• [Required work]: Starting at the line that contains "Click the 결제 정보 heading", copy each line through the end of the listing below. Include both ends and output nothing more.

• [Data]:
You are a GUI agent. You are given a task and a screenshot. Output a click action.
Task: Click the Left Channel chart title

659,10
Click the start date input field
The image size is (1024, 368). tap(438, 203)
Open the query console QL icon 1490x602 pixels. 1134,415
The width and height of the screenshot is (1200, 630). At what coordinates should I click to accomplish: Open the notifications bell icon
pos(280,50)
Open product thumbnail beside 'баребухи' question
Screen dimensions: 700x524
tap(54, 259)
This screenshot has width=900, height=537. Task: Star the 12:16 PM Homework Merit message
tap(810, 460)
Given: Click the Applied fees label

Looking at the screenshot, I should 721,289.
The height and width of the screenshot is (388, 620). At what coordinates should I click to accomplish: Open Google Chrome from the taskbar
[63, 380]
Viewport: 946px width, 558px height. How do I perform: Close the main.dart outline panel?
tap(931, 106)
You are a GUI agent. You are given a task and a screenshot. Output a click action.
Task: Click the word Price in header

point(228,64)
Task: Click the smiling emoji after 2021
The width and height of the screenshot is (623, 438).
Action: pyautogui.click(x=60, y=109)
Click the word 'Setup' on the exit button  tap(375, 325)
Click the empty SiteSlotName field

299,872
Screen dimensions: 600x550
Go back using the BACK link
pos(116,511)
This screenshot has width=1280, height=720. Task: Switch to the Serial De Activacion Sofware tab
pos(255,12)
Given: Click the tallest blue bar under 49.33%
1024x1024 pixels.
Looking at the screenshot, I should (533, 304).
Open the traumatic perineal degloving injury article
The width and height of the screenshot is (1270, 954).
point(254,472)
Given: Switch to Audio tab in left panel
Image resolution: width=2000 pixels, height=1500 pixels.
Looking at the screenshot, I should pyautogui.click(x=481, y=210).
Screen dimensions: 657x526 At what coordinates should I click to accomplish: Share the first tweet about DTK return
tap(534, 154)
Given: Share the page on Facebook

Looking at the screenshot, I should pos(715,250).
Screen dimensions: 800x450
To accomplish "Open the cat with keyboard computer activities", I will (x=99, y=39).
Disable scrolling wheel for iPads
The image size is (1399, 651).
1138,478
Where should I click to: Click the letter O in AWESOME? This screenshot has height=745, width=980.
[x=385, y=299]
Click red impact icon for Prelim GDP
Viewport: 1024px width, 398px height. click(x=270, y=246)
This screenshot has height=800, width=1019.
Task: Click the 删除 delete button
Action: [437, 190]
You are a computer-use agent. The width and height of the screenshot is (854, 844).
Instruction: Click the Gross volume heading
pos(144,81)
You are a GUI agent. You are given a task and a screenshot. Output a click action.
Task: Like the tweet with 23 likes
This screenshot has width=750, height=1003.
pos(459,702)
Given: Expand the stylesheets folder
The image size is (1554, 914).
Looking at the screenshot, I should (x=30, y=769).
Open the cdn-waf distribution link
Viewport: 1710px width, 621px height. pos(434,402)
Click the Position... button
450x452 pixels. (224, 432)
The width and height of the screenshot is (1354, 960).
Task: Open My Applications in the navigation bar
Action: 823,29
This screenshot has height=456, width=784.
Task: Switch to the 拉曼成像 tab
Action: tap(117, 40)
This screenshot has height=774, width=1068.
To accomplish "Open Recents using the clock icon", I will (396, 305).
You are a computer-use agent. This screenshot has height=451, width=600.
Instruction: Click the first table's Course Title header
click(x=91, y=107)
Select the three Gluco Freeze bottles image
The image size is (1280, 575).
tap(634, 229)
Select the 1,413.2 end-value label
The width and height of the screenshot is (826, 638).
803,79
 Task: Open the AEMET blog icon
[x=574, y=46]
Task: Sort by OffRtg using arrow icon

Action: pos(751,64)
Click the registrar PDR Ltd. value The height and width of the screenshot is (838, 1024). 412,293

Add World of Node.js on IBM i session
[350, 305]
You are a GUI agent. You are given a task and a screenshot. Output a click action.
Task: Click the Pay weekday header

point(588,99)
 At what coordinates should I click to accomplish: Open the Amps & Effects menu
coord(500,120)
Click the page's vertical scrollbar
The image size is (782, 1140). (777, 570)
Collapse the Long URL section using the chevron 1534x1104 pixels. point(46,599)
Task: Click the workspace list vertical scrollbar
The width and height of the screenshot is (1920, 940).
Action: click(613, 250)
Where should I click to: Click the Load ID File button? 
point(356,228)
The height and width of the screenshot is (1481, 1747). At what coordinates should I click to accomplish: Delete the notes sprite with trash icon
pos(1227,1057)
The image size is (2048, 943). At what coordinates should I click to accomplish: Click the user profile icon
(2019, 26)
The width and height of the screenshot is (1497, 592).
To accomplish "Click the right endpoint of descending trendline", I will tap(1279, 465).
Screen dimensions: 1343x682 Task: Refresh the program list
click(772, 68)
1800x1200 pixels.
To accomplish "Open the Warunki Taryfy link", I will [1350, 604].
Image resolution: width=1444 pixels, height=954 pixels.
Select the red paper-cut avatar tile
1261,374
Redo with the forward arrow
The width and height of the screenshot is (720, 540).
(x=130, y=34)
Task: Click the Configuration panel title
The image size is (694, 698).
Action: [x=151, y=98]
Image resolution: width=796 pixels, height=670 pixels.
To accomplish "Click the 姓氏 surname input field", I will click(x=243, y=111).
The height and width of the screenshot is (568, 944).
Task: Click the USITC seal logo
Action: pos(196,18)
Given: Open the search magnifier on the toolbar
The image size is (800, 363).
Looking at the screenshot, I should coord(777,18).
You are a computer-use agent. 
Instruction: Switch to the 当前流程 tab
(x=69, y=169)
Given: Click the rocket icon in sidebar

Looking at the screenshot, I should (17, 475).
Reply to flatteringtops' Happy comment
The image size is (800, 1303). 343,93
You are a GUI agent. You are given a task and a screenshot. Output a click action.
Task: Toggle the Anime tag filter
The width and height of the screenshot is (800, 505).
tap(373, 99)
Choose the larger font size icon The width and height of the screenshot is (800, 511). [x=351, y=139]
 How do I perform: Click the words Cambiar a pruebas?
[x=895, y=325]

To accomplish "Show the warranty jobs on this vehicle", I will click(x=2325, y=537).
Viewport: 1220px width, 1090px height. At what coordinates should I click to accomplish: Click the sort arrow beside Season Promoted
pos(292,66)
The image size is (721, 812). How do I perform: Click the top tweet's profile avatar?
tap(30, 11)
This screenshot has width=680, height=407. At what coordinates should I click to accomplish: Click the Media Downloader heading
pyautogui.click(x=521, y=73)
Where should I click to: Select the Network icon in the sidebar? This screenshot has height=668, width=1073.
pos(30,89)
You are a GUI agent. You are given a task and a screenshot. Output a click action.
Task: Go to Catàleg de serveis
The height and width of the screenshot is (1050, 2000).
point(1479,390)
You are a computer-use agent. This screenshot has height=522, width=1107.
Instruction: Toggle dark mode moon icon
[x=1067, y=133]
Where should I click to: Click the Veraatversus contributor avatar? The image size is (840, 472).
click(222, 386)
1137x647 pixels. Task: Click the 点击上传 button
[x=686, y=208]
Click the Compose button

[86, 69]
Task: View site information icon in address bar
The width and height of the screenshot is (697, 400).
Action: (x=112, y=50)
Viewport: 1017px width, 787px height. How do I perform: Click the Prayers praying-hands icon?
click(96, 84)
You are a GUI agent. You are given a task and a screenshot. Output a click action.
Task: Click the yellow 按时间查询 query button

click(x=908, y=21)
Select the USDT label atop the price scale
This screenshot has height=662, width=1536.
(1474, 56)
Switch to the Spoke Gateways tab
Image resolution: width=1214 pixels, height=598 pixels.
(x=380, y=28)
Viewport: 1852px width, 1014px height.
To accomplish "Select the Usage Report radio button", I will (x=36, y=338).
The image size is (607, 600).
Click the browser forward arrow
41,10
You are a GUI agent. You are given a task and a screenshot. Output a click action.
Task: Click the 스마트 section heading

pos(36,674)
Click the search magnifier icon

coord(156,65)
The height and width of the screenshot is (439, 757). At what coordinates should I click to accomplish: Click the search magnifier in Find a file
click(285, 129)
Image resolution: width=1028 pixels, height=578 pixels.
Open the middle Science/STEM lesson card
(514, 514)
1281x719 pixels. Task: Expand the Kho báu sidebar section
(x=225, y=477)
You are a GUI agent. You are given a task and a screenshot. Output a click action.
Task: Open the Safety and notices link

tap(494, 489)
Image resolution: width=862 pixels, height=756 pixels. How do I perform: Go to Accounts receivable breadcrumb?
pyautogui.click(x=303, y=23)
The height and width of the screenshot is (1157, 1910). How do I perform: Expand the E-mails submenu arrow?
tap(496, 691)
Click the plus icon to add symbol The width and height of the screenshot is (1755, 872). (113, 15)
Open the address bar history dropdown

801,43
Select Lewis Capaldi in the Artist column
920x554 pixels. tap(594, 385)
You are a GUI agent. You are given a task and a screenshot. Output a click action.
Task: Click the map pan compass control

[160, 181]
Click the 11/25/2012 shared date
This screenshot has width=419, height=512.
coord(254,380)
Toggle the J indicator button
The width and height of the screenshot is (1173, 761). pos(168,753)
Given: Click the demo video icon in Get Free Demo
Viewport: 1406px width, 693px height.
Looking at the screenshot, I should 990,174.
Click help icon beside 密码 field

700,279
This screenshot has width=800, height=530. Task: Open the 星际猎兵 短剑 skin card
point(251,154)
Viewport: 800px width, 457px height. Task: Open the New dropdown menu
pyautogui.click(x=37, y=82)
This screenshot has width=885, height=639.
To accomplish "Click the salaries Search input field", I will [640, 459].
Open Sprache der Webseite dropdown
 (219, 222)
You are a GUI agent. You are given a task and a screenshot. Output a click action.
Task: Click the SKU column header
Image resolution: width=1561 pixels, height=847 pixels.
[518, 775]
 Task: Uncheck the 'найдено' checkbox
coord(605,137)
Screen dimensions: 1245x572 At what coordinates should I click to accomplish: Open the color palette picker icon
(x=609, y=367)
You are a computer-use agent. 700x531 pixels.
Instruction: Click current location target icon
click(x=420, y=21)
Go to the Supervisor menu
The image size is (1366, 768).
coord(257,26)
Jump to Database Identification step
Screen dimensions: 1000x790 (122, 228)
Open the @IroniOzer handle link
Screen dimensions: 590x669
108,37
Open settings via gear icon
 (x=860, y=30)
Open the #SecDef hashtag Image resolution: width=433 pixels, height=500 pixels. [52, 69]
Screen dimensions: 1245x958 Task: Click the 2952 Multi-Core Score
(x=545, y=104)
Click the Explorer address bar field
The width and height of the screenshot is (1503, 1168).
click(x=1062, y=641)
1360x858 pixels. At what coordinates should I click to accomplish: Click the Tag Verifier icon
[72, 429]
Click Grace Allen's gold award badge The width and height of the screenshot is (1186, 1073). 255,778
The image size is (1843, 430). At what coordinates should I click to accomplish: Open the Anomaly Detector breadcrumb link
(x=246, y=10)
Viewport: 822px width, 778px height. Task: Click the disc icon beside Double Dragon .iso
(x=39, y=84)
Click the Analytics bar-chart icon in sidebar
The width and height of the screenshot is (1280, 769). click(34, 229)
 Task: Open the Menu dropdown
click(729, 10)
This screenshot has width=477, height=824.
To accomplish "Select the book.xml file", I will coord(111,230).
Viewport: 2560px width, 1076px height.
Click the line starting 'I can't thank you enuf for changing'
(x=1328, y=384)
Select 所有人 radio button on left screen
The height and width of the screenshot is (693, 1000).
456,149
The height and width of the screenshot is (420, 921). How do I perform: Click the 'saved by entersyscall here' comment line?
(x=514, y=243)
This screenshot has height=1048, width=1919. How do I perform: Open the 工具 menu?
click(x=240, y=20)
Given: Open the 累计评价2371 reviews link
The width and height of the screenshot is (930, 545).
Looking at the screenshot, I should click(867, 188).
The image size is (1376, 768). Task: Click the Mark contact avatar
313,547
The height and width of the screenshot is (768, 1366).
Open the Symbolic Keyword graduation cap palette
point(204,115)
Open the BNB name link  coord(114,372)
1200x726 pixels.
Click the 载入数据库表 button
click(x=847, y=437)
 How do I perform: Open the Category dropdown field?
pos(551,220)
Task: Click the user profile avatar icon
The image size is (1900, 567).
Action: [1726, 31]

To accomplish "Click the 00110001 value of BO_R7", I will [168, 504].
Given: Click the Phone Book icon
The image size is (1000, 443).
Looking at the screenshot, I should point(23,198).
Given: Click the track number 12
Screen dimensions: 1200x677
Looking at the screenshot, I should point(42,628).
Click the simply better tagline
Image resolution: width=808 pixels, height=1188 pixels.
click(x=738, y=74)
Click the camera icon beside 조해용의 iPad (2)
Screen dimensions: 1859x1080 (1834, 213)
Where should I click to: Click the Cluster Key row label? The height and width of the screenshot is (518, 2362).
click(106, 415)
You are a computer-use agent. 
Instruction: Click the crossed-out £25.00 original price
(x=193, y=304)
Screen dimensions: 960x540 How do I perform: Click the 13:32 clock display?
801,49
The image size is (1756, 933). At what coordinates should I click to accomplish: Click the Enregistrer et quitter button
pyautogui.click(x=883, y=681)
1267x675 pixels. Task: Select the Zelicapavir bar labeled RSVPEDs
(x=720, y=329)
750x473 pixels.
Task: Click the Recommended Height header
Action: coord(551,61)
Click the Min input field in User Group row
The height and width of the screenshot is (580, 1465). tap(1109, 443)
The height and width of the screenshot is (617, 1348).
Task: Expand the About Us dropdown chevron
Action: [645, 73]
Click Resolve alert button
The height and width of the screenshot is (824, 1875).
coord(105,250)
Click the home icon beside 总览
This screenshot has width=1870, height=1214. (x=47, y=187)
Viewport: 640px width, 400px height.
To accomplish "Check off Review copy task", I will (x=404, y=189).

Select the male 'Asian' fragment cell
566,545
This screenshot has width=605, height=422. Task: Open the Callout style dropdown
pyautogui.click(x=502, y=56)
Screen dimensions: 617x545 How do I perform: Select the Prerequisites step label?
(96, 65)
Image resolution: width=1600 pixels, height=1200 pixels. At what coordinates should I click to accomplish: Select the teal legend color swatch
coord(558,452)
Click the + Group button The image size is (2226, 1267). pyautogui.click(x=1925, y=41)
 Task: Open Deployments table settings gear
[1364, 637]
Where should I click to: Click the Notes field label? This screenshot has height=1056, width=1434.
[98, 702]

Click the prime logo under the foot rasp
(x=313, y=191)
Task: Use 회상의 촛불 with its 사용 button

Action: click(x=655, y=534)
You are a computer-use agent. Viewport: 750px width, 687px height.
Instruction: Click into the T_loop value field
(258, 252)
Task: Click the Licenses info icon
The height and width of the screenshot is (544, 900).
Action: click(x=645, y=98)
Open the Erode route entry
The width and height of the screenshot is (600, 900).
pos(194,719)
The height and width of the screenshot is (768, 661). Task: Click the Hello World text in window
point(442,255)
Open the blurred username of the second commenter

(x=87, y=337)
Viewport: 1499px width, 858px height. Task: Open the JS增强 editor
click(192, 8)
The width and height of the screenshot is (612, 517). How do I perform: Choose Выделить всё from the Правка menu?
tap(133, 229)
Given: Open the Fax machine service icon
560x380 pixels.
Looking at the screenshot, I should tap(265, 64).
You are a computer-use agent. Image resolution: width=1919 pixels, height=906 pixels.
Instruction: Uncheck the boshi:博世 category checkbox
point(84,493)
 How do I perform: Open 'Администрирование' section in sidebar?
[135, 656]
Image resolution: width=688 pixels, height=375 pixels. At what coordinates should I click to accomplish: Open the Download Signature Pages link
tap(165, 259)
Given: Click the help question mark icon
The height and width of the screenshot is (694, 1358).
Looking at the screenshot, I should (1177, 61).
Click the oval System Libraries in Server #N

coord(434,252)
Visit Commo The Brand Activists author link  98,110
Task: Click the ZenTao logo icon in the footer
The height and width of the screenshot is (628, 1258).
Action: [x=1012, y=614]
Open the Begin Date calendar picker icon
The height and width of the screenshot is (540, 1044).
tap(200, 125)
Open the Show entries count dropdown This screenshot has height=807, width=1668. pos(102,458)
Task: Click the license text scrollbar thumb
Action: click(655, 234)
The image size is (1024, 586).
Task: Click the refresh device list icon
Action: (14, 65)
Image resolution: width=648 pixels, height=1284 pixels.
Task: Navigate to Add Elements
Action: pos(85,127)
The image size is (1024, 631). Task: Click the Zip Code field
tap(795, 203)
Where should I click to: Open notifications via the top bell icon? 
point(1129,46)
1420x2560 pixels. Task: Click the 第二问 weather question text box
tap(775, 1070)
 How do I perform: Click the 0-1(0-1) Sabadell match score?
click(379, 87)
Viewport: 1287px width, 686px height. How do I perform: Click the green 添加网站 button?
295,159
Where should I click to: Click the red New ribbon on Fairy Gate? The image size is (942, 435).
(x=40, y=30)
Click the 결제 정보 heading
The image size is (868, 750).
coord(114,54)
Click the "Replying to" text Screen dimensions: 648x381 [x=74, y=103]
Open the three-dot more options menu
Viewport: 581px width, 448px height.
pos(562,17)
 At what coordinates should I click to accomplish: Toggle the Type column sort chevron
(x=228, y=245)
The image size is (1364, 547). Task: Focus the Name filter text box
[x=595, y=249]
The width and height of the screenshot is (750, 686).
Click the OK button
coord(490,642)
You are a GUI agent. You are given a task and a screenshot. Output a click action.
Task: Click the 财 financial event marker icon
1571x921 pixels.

• [Answer section]:
Click the 결제 정보 heading
The image size is (868, 750).
coord(114,54)
Click the "Replying to" text Screen dimensions: 648x381 [x=74, y=103]
Open the three-dot more options menu
Viewport: 581px width, 448px height.
pos(562,17)
 At what coordinates should I click to accomplish: Toggle the Type column sort chevron
(x=228, y=245)
The image size is (1364, 547). Task: Focus the Name filter text box
[x=595, y=249]
The width and height of the screenshot is (750, 686).
Click the OK button
coord(490,642)
You are a GUI agent. You are given a task and a screenshot. Output a click action.
Task: Click the 财 financial event marker icon
1571x921 pixels.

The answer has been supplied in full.